In New Orleans, for example, residents will choose between City Councilwoman LaToya Cantrell and former judge Desiree Charbonnet, two African-American women running for mayor, an office that has always been occupied by a male.

A trio of Black women political hopefuls are also seeking to make historic firsts in South Carolina, The Charleston Chronicle reported.

Robin Ruth Gause, of Myrtle Beach, is running for a state House seat; Marguerite Chrissy Johnson is campaigning to be elected mayor of Walterboro and Peggy Hammond could become the first Black woman to sit on Walterboro’s town council.

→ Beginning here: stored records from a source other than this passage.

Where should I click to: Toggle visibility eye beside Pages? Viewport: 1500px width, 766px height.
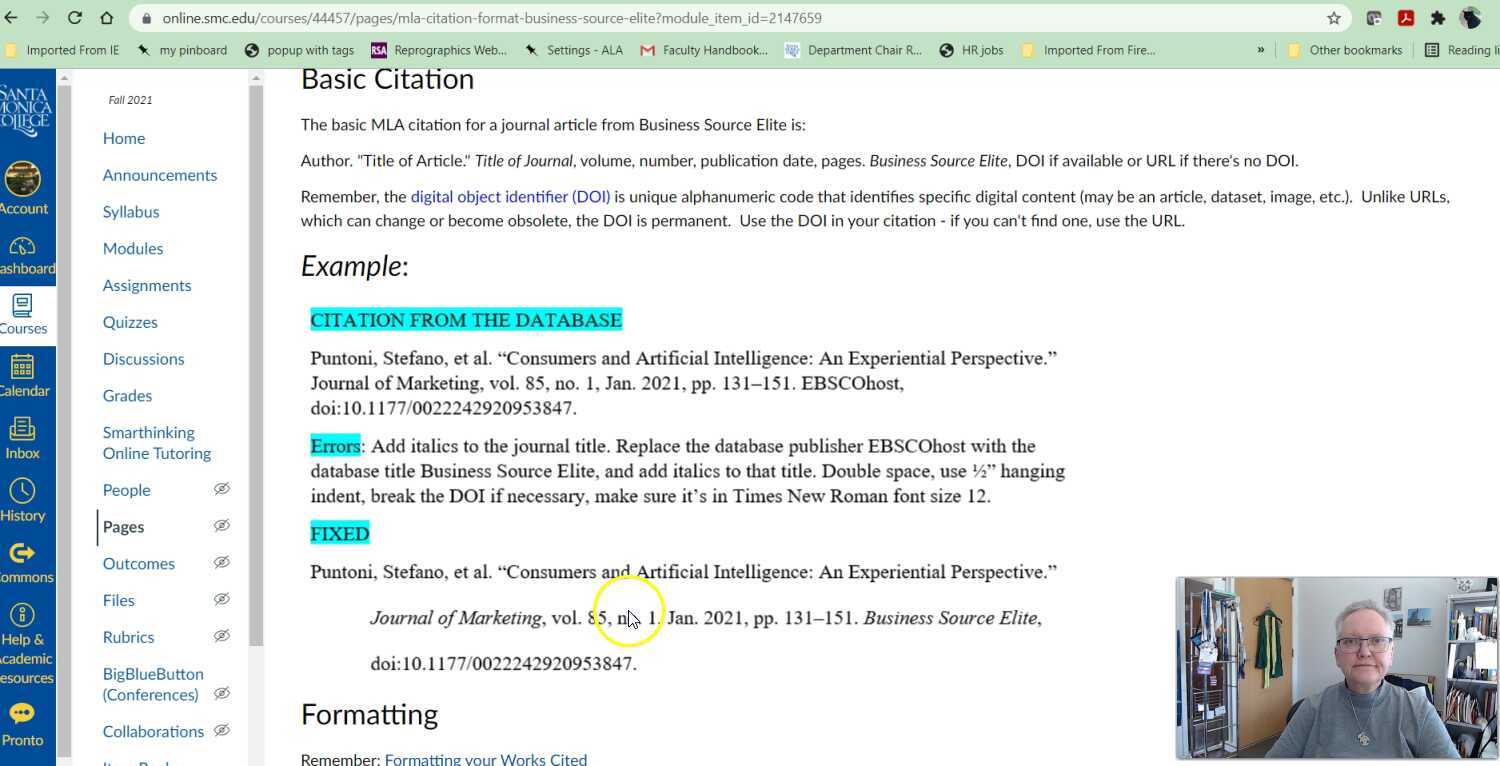[222, 525]
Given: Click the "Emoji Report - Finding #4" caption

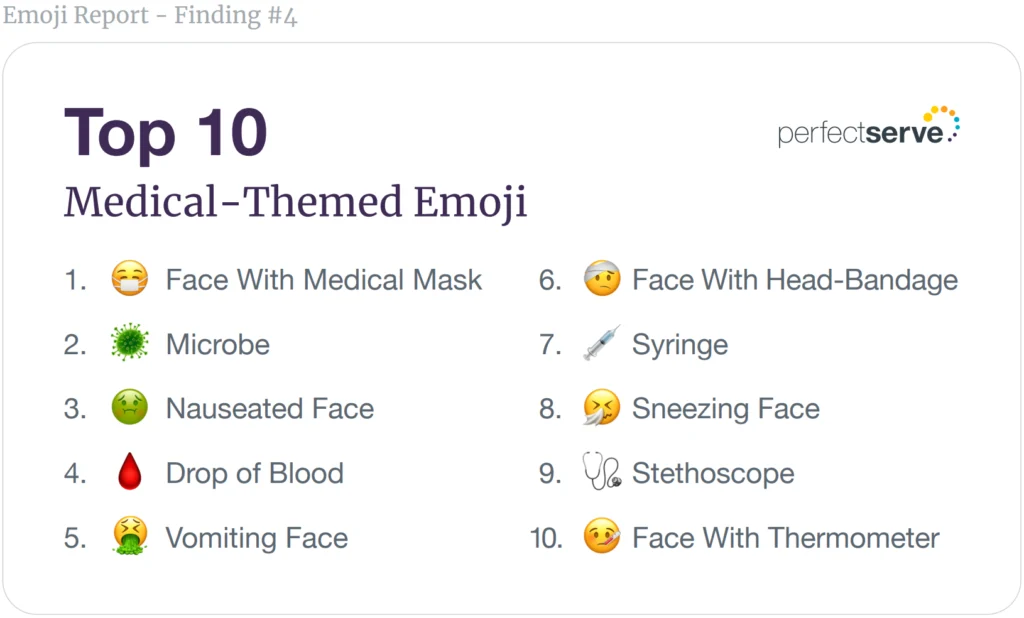Looking at the screenshot, I should click(150, 16).
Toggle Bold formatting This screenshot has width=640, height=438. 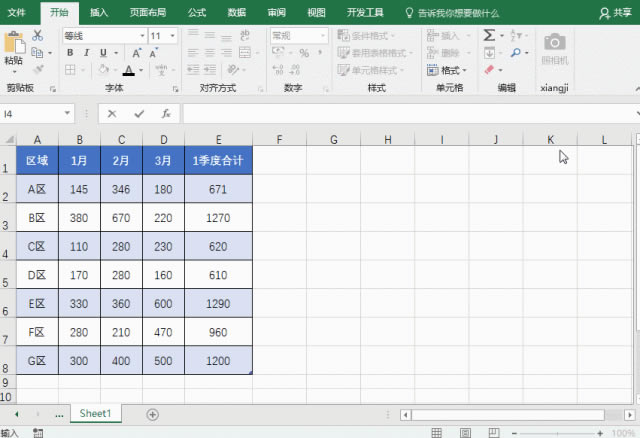click(71, 53)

READ MORE: This Is Why Democrats Are Losing Support Of Black Women

Hammond told the Chronicle that her candidacy was not about building a political career.

“I am a citizen who has great concern for my community,” she said. “I believe that given my community experience and activism, I can help grow Walterboro as a city council member.”

Black women represent about 7 percent of the U.S. population but hold fewer than 1 percent of statewide elected offices. They also hold 3.5 percent of state legislative seats and 2 percent of mayoral offices in cities with more than 30,000 residents, according to Higher Heights for America.

Sen. Kamala Harris, D-Calif., arrives at a rally of health care advocates, grassroots activists, and others outside the Capitol in Washington, Tuesday, Sept. 19, 2017. Senate Republicans began another push to repeal the Affordable Care Act with the Graham-Cassidy proposal. (AP Photo/Andrew Harnik)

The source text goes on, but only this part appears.